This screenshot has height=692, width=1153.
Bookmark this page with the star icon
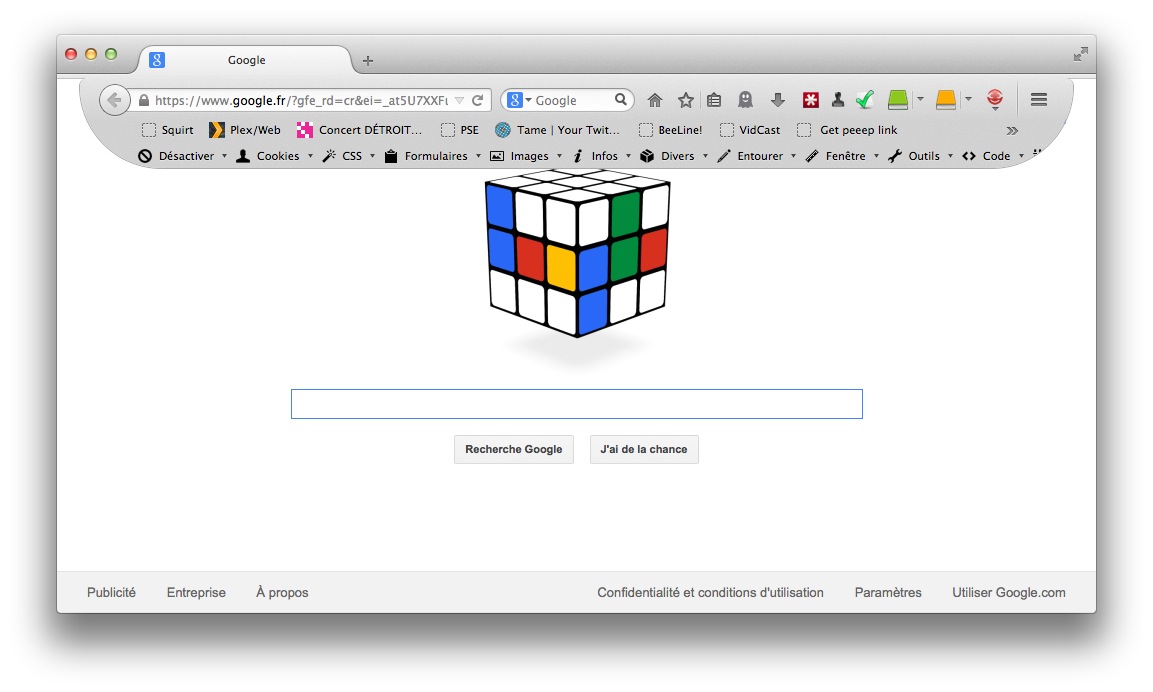685,100
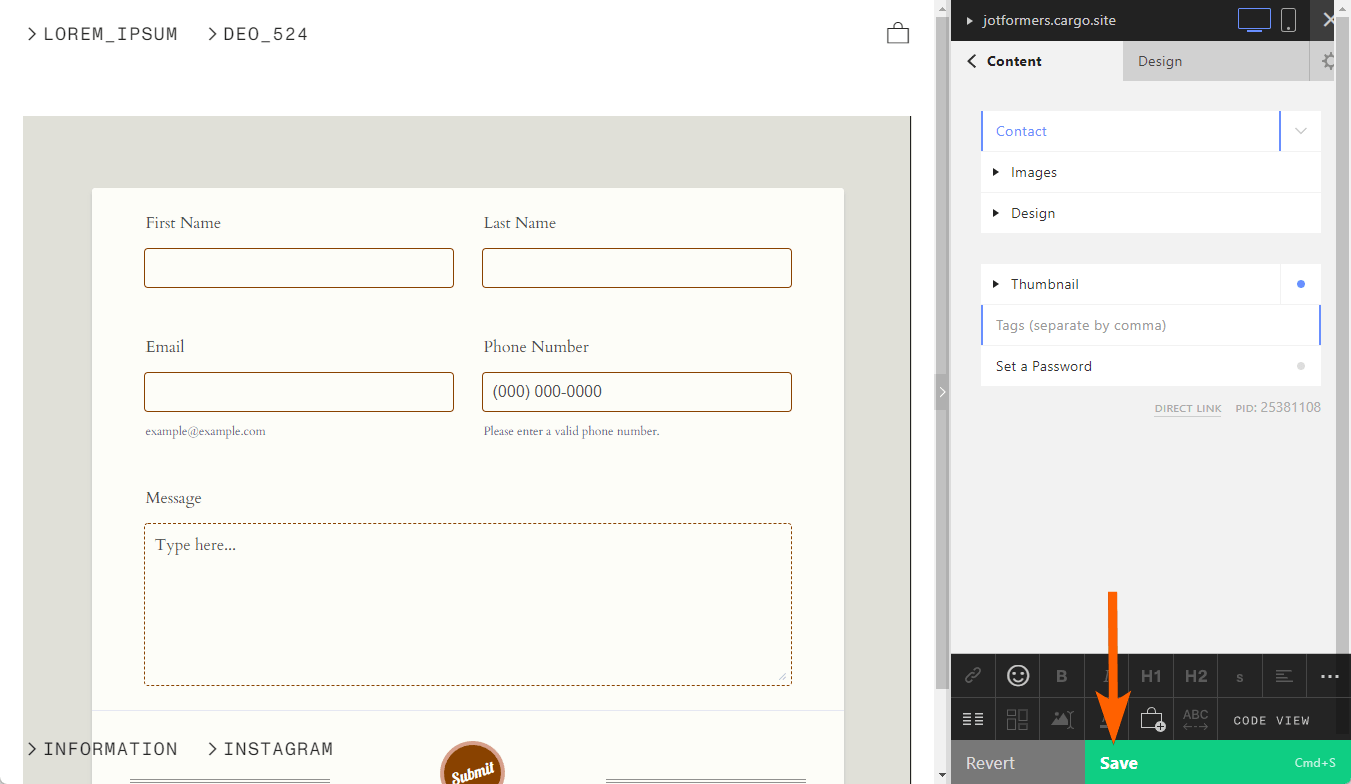Click the add commerce bag icon
The width and height of the screenshot is (1351, 784).
coord(1151,719)
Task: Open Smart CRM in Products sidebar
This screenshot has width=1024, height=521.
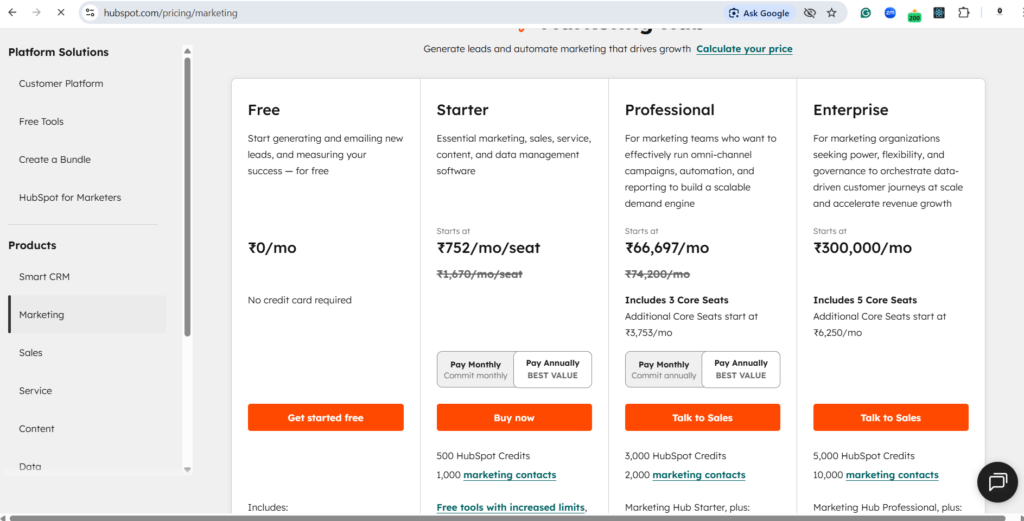Action: click(44, 277)
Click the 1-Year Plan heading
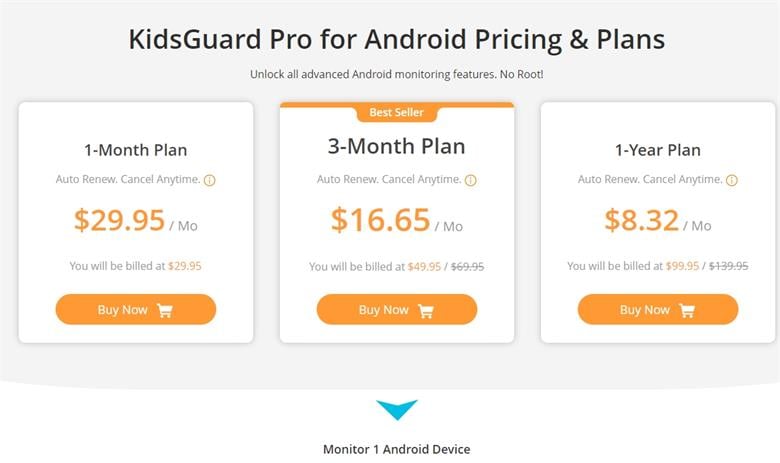780x463 pixels. [658, 151]
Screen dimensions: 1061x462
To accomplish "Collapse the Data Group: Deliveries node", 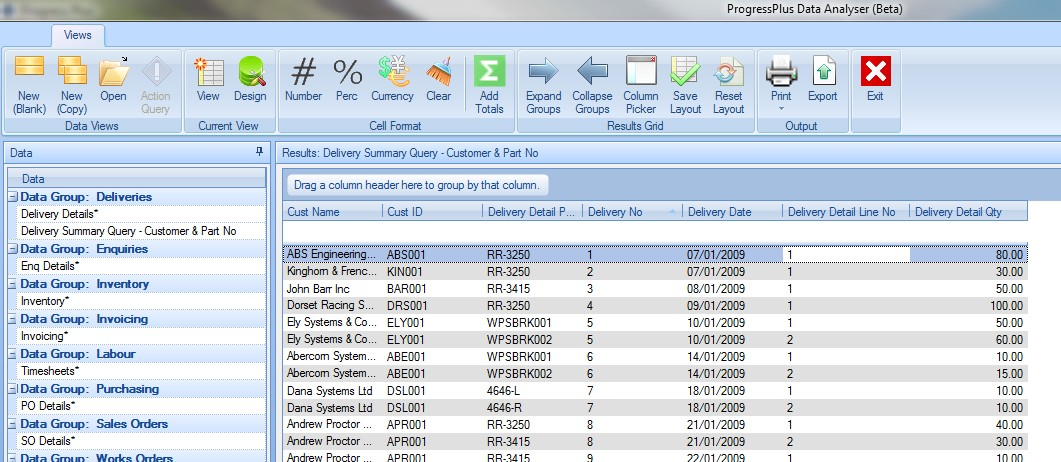I will [x=14, y=198].
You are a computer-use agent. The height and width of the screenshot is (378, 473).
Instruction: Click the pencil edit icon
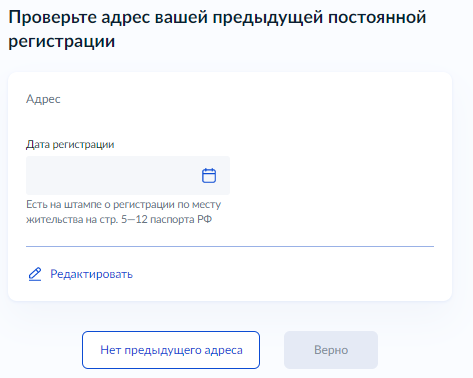tap(35, 274)
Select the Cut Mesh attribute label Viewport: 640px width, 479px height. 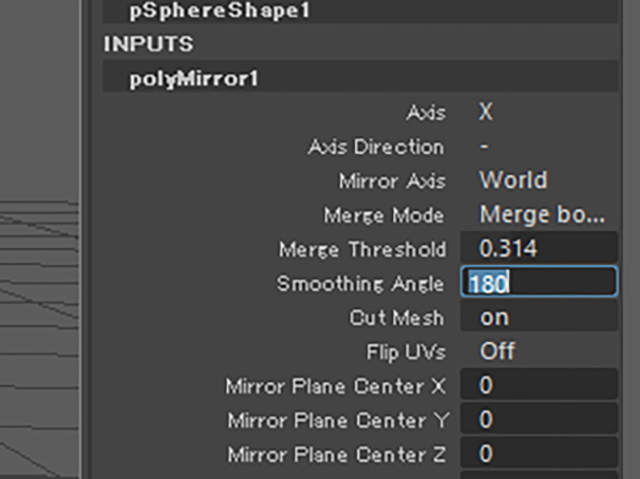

About this task:
None of the pictures belong in the copy. Write out exactly the lines from the line that holds "You are a computer-use" through the last line of the listing above, both ends included.

Response to the task:
You are a computer-use agent. The height and width of the screenshot is (378, 473).
Instruction: Click the pencil edit icon
tap(35, 274)
Select the Cut Mesh attribute label Viewport: 640px width, 479px height. 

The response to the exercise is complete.